_Task prompt_.
Pick out every line of the entries below where "לקוחות" occurs, and copy those lines.

_Source material_.
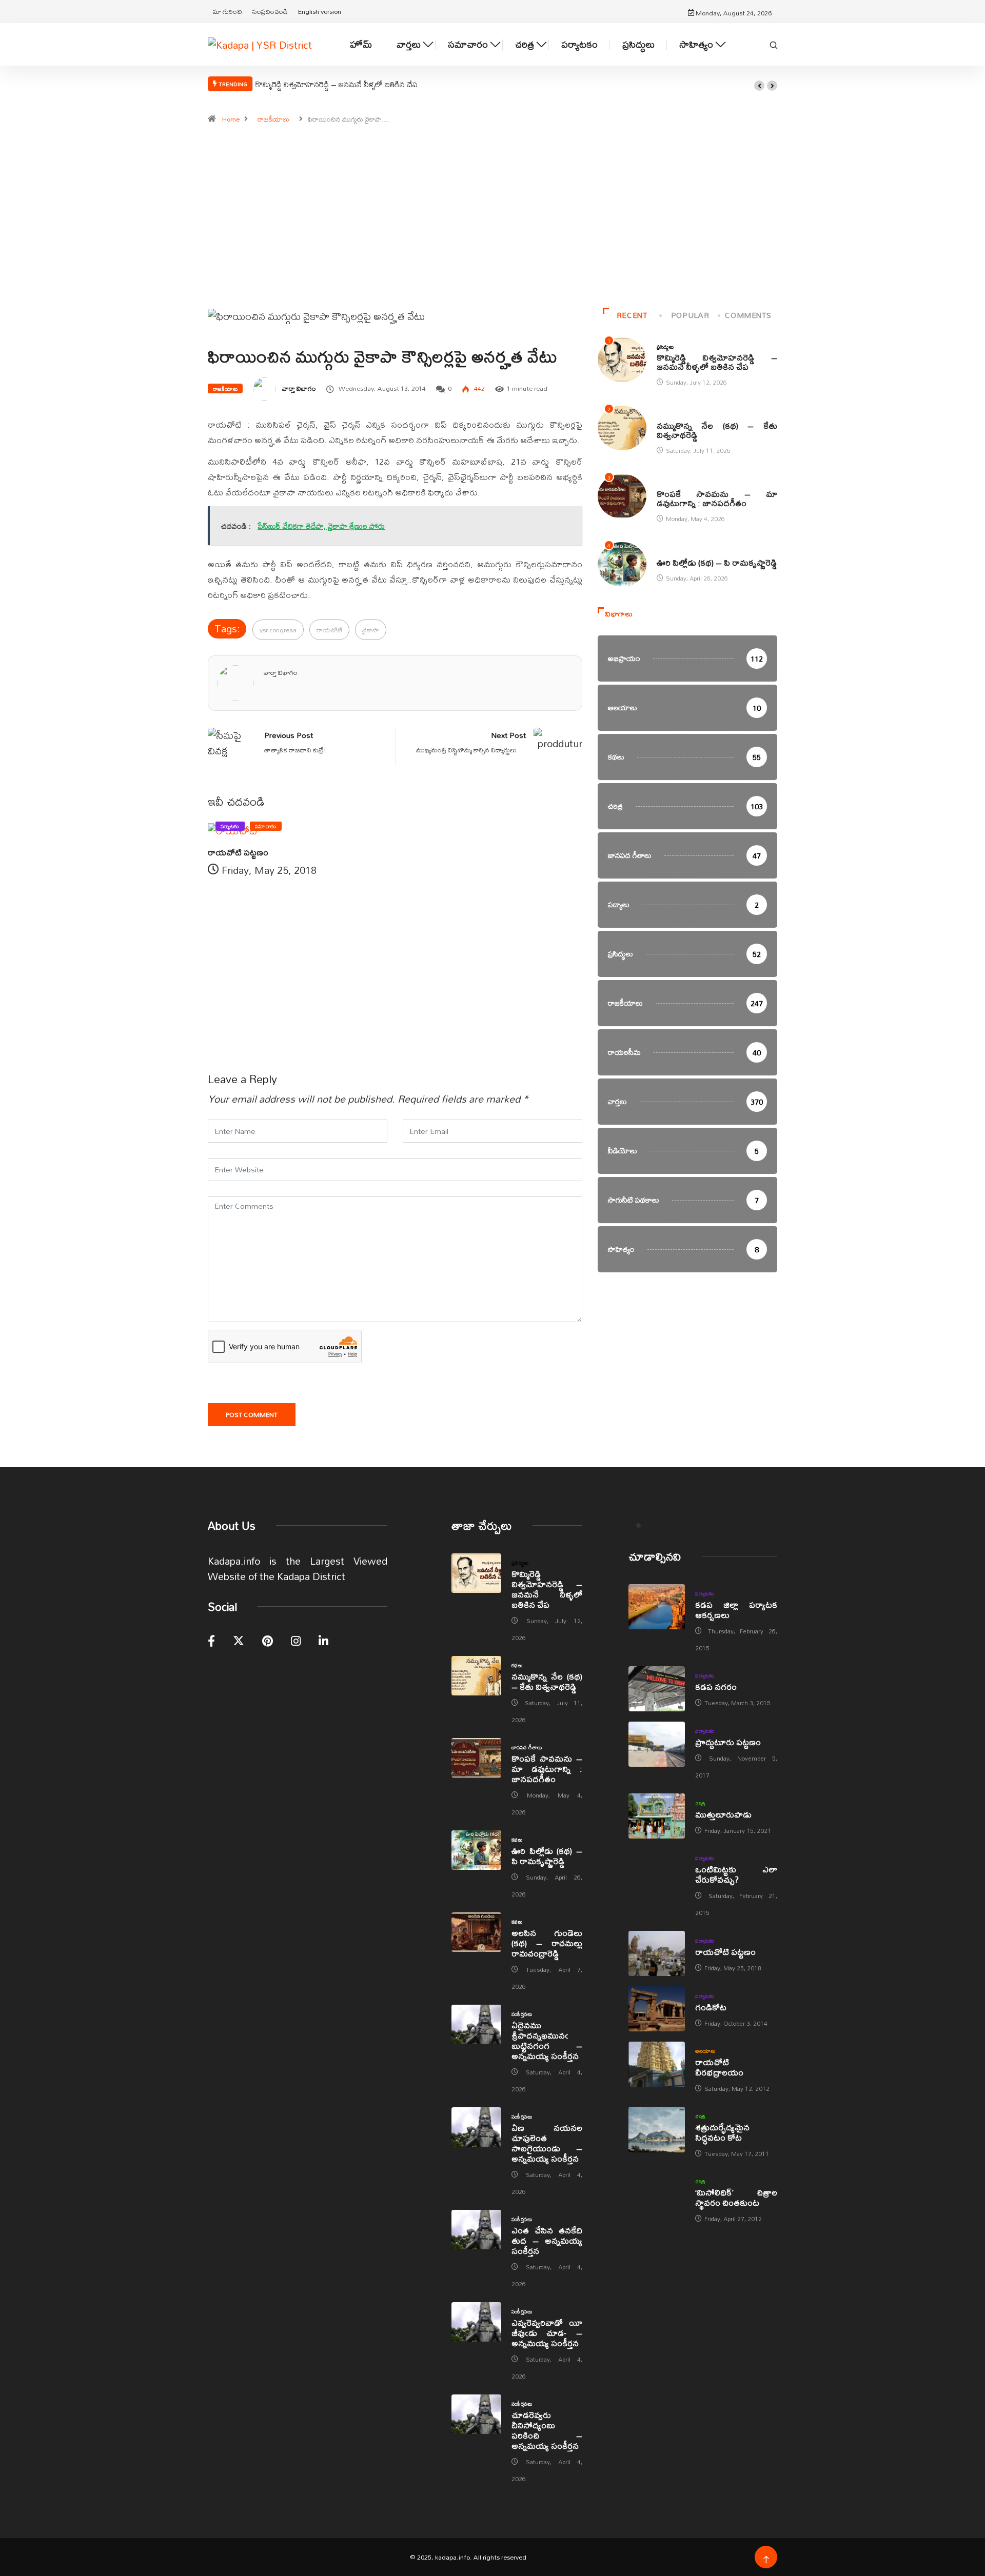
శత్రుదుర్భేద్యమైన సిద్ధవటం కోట (722, 2132)
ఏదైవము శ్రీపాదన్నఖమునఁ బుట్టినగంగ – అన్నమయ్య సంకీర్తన (546, 2040)
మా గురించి (227, 11)
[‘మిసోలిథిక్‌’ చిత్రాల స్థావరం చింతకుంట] (656, 2194)
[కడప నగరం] (656, 1688)
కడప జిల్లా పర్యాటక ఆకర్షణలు (736, 1609)
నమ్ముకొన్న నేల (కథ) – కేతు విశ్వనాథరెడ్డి (717, 430)
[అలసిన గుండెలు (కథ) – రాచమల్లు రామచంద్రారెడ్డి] (476, 1932)
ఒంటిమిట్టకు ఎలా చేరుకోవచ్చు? (736, 1874)
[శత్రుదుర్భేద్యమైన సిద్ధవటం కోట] (656, 2129)
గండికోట (710, 2007)
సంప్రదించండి (270, 11)
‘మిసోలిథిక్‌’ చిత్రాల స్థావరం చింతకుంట (736, 2197)
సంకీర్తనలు (521, 2014)
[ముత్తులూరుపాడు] (656, 1816)
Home (231, 119)
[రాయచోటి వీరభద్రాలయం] (656, 2064)
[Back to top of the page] (766, 2560)
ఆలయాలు (705, 2051)
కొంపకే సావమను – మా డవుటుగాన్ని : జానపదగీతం (717, 498)
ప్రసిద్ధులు (638, 44)
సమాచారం (468, 44)
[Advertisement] (492, 220)
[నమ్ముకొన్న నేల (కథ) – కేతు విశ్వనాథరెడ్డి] (476, 1676)
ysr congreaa (278, 629)
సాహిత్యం (696, 44)
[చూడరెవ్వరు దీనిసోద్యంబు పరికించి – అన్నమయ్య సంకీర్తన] (476, 2414)
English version (319, 11)
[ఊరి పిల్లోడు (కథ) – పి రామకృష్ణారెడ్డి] (476, 1850)
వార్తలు (409, 44)
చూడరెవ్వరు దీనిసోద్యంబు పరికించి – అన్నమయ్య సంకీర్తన (546, 2430)
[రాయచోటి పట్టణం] (656, 1953)
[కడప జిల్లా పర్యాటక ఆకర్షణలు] (656, 1606)
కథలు (662, 415)
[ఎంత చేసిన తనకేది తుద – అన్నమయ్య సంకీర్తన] (476, 2230)
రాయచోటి (329, 629)
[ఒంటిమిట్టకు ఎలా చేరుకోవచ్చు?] (656, 1871)
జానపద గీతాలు (672, 483)
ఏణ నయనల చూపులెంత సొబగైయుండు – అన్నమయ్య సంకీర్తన (546, 2143)
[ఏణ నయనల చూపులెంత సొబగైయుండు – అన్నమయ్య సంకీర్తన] (476, 2127)
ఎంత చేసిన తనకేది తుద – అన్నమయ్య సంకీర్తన (546, 2240)
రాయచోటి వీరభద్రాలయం (719, 2067)
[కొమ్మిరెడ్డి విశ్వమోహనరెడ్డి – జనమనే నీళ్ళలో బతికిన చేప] (476, 1573)
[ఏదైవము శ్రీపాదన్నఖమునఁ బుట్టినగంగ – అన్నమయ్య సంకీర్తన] (476, 2025)
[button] (759, 86)
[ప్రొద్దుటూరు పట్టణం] (656, 1744)
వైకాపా (370, 629)
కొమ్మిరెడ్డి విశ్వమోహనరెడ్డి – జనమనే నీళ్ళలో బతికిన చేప (336, 84)
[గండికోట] (656, 2008)
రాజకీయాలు (273, 119)
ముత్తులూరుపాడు (723, 1814)
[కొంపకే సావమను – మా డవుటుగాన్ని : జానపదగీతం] (476, 1758)
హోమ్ (361, 44)
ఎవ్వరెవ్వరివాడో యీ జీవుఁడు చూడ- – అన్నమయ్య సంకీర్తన (546, 2332)
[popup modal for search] (773, 44)
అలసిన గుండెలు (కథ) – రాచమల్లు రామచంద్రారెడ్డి (546, 1943)
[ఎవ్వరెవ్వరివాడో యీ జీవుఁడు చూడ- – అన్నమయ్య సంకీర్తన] (476, 2322)
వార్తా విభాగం (299, 388)
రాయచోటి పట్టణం (238, 852)
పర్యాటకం (579, 44)
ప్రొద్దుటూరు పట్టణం (728, 1741)
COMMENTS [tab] (748, 315)
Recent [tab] (632, 315)
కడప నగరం (716, 1686)
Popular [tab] (690, 315)
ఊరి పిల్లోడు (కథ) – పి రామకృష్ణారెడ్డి (717, 562)
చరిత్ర (524, 44)
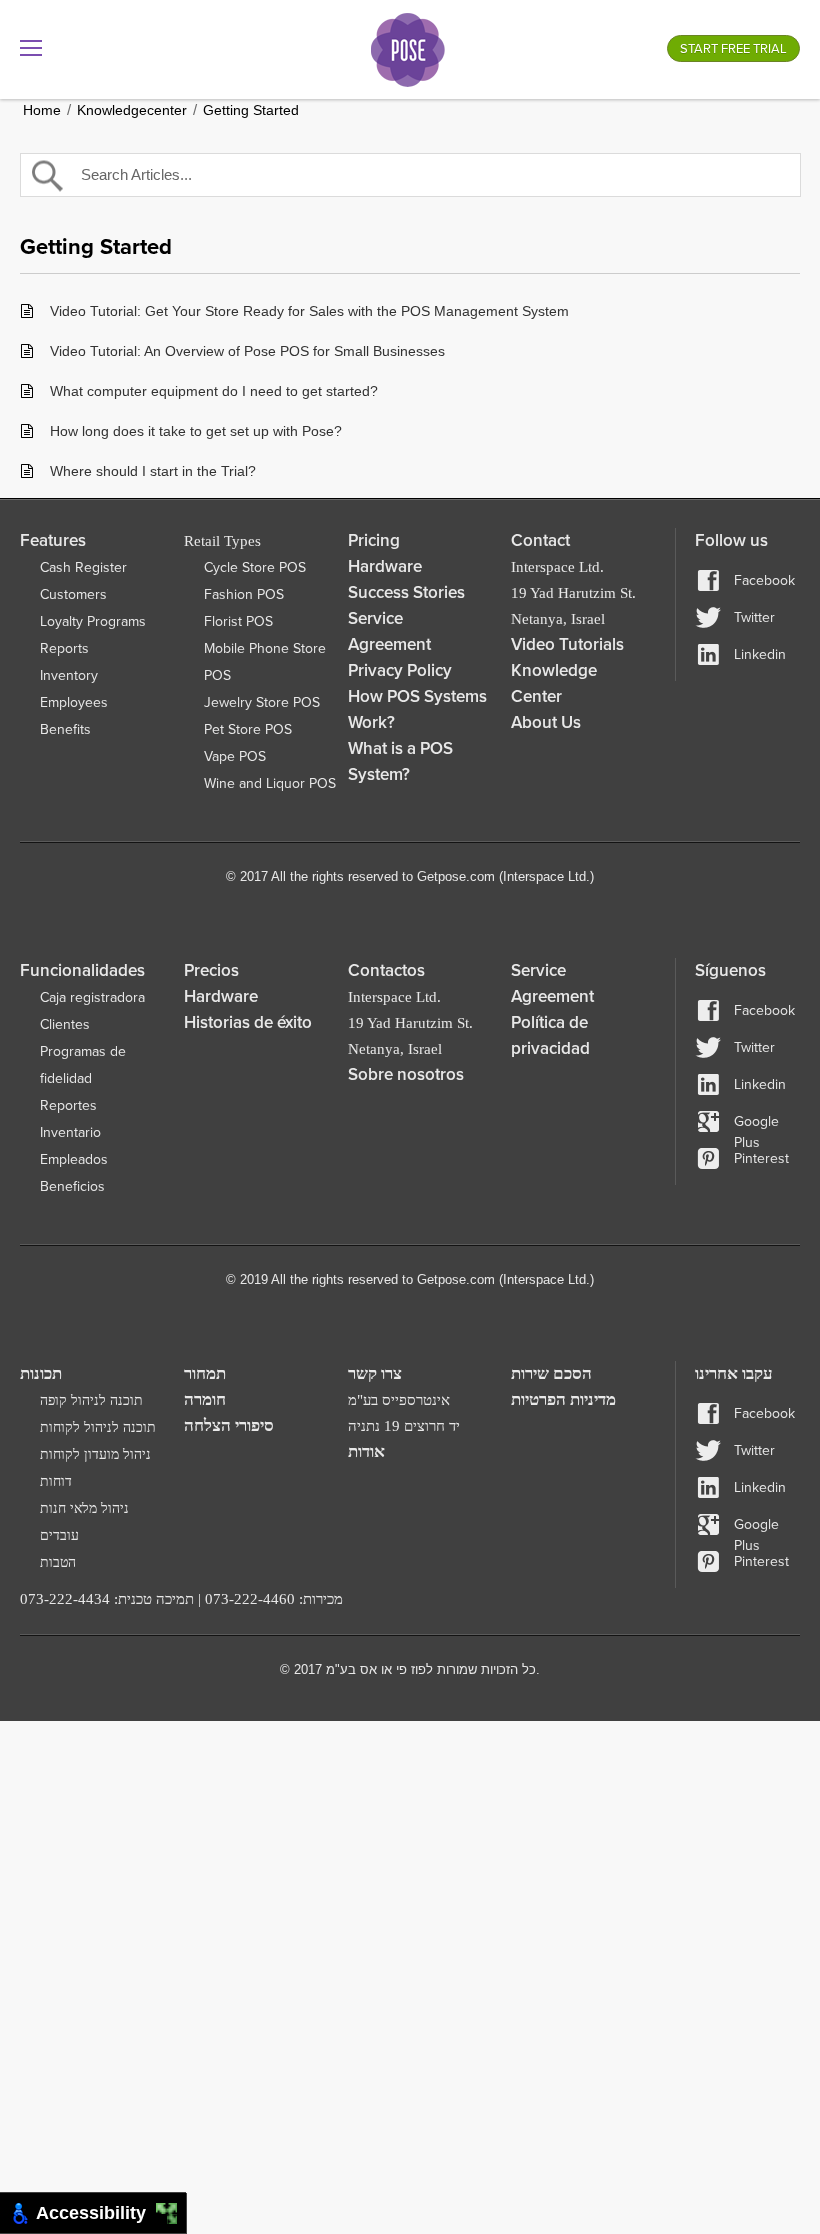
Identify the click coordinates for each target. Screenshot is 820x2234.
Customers (73, 594)
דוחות (56, 1481)
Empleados (74, 1159)
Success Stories (406, 592)
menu (31, 48)
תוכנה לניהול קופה (91, 1400)
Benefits (65, 729)
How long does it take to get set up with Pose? (196, 431)
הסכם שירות (551, 1373)
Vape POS (235, 756)
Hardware (385, 566)
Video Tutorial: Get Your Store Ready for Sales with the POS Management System (309, 311)
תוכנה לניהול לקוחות (98, 1427)
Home (42, 110)
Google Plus (756, 1122)
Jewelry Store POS (262, 702)
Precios (211, 970)
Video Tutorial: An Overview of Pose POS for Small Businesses (247, 351)
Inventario (70, 1132)
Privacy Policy (400, 670)
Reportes (68, 1105)
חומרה (205, 1399)
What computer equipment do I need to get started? (214, 391)
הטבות (58, 1562)
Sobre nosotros (406, 1074)
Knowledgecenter (132, 110)
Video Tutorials (567, 644)
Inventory (69, 675)
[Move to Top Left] (161, 2208)
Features (53, 540)
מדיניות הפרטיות (563, 1399)
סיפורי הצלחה (229, 1425)
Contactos (386, 970)
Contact (540, 540)
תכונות (41, 1373)
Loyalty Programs (93, 621)
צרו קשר (375, 1373)
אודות (366, 1451)
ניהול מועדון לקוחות (95, 1454)
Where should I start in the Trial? (153, 471)
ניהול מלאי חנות (84, 1508)
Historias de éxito (248, 1022)
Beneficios (72, 1186)
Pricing (374, 540)
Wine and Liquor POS (270, 783)
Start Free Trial (733, 49)
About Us (546, 722)
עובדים (59, 1535)
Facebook (764, 580)
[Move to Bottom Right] (172, 2219)
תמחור (205, 1373)
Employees (74, 702)
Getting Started (251, 110)
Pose (408, 50)
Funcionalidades (82, 970)
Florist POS (238, 621)
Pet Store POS (248, 729)
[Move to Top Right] (172, 2208)
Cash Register (83, 567)
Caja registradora (92, 997)
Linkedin (760, 654)
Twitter (754, 617)
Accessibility (96, 2213)
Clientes (65, 1024)
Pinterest (761, 1158)
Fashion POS (244, 594)
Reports (64, 648)
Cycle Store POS (255, 567)
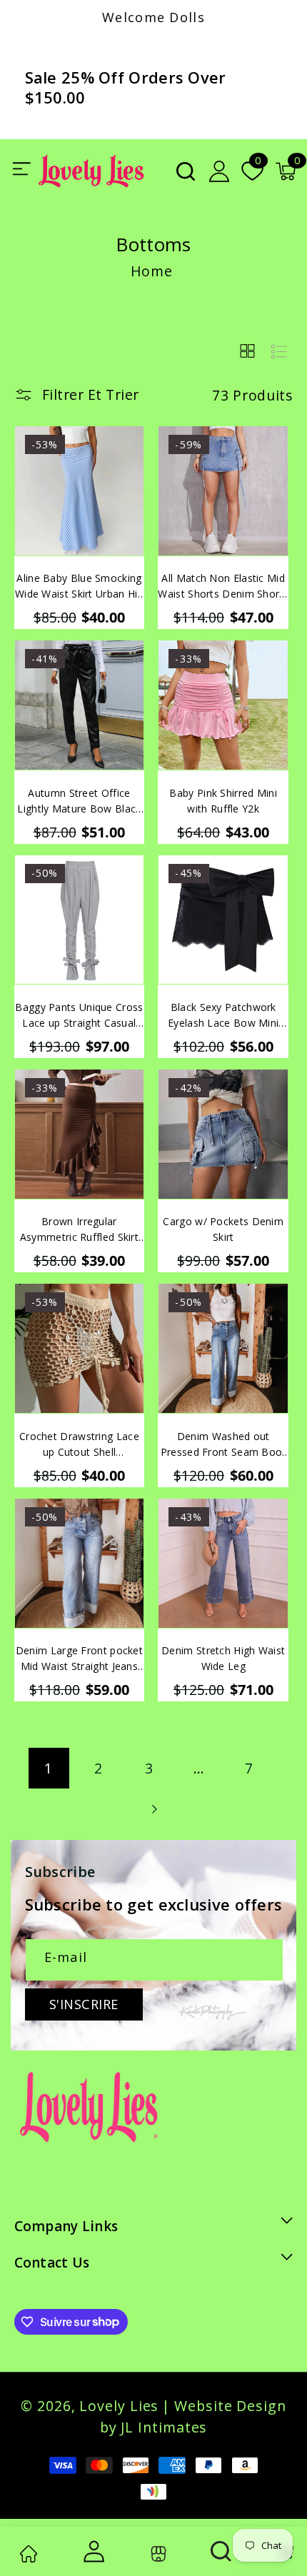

_Exercise answer_.
תוכנה לניהול לקוחות (98, 1427)
ניהול מועדון לקוחות (95, 1454)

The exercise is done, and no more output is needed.